(Records from a data source)

*****

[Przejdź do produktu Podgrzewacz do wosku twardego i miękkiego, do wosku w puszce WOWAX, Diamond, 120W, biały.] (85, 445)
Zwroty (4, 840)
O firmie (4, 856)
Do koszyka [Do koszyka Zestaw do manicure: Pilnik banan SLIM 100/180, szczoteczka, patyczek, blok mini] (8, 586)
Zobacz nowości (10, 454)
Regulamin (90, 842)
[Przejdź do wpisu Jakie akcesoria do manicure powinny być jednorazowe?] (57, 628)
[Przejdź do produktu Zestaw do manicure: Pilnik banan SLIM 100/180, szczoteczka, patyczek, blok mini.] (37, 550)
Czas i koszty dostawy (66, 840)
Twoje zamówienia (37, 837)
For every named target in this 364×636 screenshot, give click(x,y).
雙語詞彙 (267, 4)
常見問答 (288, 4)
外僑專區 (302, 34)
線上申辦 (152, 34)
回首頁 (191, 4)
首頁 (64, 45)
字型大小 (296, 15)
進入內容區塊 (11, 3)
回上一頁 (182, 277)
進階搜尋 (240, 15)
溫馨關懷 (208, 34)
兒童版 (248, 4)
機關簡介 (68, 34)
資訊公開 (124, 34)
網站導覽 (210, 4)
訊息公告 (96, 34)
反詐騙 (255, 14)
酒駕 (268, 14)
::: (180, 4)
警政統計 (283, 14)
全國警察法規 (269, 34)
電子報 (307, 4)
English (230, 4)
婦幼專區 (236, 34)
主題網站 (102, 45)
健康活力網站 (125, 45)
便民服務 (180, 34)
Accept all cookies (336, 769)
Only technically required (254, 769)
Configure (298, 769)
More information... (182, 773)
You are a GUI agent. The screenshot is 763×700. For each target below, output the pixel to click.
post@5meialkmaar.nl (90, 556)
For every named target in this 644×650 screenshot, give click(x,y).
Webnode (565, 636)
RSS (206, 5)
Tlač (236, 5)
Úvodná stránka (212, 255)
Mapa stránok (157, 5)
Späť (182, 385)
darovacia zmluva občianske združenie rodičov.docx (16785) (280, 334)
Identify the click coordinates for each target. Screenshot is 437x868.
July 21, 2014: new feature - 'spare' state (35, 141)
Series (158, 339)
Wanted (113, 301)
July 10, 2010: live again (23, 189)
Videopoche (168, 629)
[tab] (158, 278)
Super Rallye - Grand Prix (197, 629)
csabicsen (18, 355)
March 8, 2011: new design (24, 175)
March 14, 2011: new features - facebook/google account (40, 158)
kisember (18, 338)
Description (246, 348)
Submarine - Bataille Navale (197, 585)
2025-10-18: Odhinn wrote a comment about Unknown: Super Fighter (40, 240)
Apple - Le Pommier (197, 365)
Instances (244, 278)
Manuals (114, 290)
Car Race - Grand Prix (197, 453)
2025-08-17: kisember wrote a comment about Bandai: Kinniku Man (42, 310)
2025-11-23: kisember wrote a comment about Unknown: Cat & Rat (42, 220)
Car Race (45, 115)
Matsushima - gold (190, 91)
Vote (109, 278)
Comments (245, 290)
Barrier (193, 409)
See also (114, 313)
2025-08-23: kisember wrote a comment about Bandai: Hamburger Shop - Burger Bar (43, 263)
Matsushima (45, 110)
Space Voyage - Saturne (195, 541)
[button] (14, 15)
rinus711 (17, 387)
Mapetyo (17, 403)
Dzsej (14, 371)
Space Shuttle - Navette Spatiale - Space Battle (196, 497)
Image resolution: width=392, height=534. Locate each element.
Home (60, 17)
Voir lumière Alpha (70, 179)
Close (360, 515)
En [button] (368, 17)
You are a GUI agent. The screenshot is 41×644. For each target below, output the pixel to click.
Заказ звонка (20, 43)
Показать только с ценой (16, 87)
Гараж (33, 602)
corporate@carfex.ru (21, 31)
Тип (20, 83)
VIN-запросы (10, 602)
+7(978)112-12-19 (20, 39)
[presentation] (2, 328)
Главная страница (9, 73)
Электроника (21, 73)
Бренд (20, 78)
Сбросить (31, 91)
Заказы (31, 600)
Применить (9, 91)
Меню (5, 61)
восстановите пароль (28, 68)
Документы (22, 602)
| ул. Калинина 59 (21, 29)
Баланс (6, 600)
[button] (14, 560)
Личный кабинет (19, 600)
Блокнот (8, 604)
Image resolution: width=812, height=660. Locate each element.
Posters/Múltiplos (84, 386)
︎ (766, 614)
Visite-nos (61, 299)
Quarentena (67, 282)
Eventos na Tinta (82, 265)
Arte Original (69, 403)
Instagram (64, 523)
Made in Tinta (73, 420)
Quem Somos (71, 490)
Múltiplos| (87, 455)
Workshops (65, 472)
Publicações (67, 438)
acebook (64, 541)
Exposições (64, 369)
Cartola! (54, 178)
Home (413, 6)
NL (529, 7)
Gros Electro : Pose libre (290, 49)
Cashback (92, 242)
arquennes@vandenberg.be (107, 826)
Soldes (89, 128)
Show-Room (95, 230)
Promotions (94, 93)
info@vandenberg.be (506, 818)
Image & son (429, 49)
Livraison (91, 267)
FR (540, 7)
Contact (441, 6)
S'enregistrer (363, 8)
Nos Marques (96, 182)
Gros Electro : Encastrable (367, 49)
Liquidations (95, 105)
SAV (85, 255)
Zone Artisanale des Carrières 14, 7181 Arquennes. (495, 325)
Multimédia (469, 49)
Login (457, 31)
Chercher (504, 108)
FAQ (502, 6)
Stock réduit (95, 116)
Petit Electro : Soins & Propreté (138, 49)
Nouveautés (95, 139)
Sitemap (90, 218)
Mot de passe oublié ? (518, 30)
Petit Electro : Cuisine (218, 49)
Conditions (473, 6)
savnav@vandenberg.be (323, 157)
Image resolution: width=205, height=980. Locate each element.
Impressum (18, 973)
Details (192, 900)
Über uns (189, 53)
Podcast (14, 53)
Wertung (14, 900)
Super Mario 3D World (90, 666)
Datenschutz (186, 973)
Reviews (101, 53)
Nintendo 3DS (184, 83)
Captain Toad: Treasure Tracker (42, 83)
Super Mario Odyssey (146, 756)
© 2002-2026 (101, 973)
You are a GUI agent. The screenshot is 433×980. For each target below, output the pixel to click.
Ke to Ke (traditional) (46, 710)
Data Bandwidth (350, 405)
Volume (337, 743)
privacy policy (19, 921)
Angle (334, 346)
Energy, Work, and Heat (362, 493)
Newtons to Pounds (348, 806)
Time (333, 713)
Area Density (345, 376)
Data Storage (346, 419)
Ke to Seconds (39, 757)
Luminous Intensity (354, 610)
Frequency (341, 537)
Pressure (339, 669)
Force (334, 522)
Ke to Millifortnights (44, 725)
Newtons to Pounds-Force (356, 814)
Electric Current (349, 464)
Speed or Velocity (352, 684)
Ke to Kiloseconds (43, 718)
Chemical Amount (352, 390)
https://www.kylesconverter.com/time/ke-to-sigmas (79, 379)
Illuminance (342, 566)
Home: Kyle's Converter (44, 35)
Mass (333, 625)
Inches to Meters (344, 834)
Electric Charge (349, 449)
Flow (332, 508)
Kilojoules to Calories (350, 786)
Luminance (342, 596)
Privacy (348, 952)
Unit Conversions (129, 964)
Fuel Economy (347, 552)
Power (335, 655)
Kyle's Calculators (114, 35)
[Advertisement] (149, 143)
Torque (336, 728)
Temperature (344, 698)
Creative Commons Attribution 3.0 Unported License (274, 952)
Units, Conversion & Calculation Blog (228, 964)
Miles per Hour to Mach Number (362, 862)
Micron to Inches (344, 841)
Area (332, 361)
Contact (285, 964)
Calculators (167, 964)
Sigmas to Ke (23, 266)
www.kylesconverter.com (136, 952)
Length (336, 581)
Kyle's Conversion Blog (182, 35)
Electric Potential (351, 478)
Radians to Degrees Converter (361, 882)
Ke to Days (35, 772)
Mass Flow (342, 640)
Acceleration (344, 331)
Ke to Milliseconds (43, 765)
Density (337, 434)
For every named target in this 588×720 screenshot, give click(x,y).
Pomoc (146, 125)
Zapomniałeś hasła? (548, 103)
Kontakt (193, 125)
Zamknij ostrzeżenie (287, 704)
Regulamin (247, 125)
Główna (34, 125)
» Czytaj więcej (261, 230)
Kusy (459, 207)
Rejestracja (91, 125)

*****

What needs to be done
Render the lines from the line with "Configure (298, 769)" up to and including the line with "csabicsen (18, 355)" as a numbered list, leaving out any blank lines.

Final answer
1. Configure (298, 769)
2. More information... (182, 773)
3. You are a GUI agent. The screenshot is 763×700. For each target below, output the pixel to click.
4. post@5meialkmaar.nl (90, 556)
5. For every named target in this 644×650 screenshot, give click(x,y).
6. Webnode (565, 636)
7. RSS (206, 5)
8. Tlač (236, 5)
9. Úvodná stránka (212, 255)
10. Mapa stránok (157, 5)
11. Späť (182, 385)
12. darovacia zmluva občianske združenie rodičov.docx (16785) (280, 334)
13. Identify the click coordinates for each target. Screenshot is 437x868.
14. July 21, 2014: new feature - 'spare' state (35, 141)
15. Series (158, 339)
16. Wanted (113, 301)
17. July 10, 2010: live again (23, 189)
18. Videopoche (168, 629)
19. [tab] (158, 278)
20. Super Rallye - Grand Prix (197, 629)
21. csabicsen (18, 355)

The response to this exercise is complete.